[DATA LISTING — start]
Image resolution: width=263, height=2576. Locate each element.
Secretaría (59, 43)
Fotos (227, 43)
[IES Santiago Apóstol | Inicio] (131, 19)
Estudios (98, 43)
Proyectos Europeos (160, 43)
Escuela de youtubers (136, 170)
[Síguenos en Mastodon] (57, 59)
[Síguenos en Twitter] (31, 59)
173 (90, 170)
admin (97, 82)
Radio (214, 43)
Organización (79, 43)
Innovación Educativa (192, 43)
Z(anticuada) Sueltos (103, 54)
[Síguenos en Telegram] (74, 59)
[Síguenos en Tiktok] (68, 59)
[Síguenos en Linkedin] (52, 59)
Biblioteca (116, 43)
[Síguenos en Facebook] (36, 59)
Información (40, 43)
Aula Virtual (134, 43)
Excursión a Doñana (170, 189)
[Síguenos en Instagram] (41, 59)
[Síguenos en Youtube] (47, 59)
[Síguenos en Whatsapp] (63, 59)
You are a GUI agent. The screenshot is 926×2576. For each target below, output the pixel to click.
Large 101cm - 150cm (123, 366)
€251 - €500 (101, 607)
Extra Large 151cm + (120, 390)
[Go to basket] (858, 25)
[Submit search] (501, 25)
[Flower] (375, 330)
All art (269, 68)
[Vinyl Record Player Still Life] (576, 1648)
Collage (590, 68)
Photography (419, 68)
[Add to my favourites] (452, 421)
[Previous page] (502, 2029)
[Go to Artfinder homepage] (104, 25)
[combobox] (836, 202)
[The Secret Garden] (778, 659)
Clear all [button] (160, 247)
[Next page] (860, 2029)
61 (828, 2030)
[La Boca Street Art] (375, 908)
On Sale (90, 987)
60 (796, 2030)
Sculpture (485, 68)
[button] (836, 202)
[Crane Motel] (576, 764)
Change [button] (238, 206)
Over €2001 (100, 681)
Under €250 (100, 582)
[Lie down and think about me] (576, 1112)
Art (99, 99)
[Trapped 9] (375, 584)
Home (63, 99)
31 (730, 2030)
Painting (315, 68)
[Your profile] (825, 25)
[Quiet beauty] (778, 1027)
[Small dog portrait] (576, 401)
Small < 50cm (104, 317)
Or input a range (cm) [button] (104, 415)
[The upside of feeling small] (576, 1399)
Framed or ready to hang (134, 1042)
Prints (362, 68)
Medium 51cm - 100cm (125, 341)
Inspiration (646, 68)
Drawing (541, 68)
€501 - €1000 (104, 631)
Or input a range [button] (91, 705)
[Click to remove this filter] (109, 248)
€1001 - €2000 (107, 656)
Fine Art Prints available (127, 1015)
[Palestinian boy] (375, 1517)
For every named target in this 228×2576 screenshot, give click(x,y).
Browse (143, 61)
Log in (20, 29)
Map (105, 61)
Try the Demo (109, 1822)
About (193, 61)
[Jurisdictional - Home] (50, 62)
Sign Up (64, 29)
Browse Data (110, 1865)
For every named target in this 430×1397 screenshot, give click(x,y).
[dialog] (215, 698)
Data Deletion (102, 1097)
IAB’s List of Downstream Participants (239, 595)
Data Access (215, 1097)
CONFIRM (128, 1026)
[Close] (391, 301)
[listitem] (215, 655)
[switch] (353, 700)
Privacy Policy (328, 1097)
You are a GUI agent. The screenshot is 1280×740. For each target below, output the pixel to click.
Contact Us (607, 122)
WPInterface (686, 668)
[DATA LISTING — finish]
Restate the data above word for word. Leave nothing out.

RESULT OF THIS TASK —
Image resolution: width=263, height=2576. Locate each element.
Secretaría (59, 43)
Fotos (227, 43)
[IES Santiago Apóstol | Inicio] (131, 19)
Estudios (98, 43)
Proyectos Europeos (160, 43)
Escuela de youtubers (136, 170)
[Síguenos en Mastodon] (57, 59)
[Síguenos en Twitter] (31, 59)
173 (90, 170)
admin (97, 82)
Radio (214, 43)
Organización (79, 43)
Innovación Educativa (192, 43)
Z(anticuada) Sueltos (103, 54)
[Síguenos en Telegram] (74, 59)
[Síguenos en Tiktok] (68, 59)
[Síguenos en Linkedin] (52, 59)
Biblioteca (116, 43)
[Síguenos en Facebook] (36, 59)
Información (40, 43)
Aula Virtual (134, 43)
Excursión a Doñana (170, 189)
[Síguenos en Instagram] (41, 59)
[Síguenos en Youtube] (47, 59)
[Síguenos en Whatsapp] (63, 59)
You are a GUI agent. The screenshot is 926×2576. For each target below, output the pixel to click.
Large 101cm - 150cm (123, 366)
€251 - €500 (101, 607)
Extra Large 151cm + (120, 390)
[Go to basket] (858, 25)
[Submit search] (501, 25)
[Flower] (375, 330)
All art (269, 68)
[Vinyl Record Player Still Life] (576, 1648)
Collage (590, 68)
Photography (419, 68)
[Add to my favourites] (452, 421)
[Previous page] (502, 2029)
[Go to Artfinder homepage] (104, 25)
[combobox] (836, 202)
[The Secret Garden] (778, 659)
Clear all [button] (160, 247)
[Next page] (860, 2029)
61 (828, 2030)
[La Boca Street Art] (375, 908)
On Sale (90, 987)
60 (796, 2030)
Sculpture (485, 68)
[button] (836, 202)
[Crane Motel] (576, 764)
Change [button] (238, 206)
Over €2001 (100, 681)
Under €250 (100, 582)
[Lie down and think about me] (576, 1112)
Art (99, 99)
[Trapped 9] (375, 584)
Home (63, 99)
31 (730, 2030)
Painting (315, 68)
[Your profile] (825, 25)
[Quiet beauty] (778, 1027)
[Small dog portrait] (576, 401)
Small < 50cm (104, 317)
Or input a range (cm) [button] (104, 415)
[The upside of feeling small] (576, 1399)
Framed or ready to hang (134, 1042)
Prints (362, 68)
Medium 51cm - 100cm (125, 341)
Inspiration (646, 68)
Drawing (541, 68)
€501 - €1000 (104, 631)
Or input a range [button] (91, 705)
[Click to remove this filter] (109, 248)
€1001 - €2000 (107, 656)
Fine Art Prints available (127, 1015)
[Palestinian boy] (375, 1517)
For every named target in this 228×2576 screenshot, give click(x,y).
Browse (143, 61)
Log in (20, 29)
Map (105, 61)
Try the Demo (109, 1822)
About (193, 61)
[Jurisdictional - Home] (50, 62)
Sign Up (64, 29)
Browse Data (110, 1865)
For every named target in this 430×1397 screenshot, give click(x,y).
[dialog] (215, 698)
Data Deletion (102, 1097)
IAB’s List of Downstream Participants (239, 595)
Data Access (215, 1097)
CONFIRM (128, 1026)
[Close] (391, 301)
[listitem] (215, 655)
[switch] (353, 700)
Privacy Policy (328, 1097)
You are a GUI agent. The screenshot is 1280×740. For each target below, output the pixel to click.
Contact Us (607, 122)
WPInterface (686, 668)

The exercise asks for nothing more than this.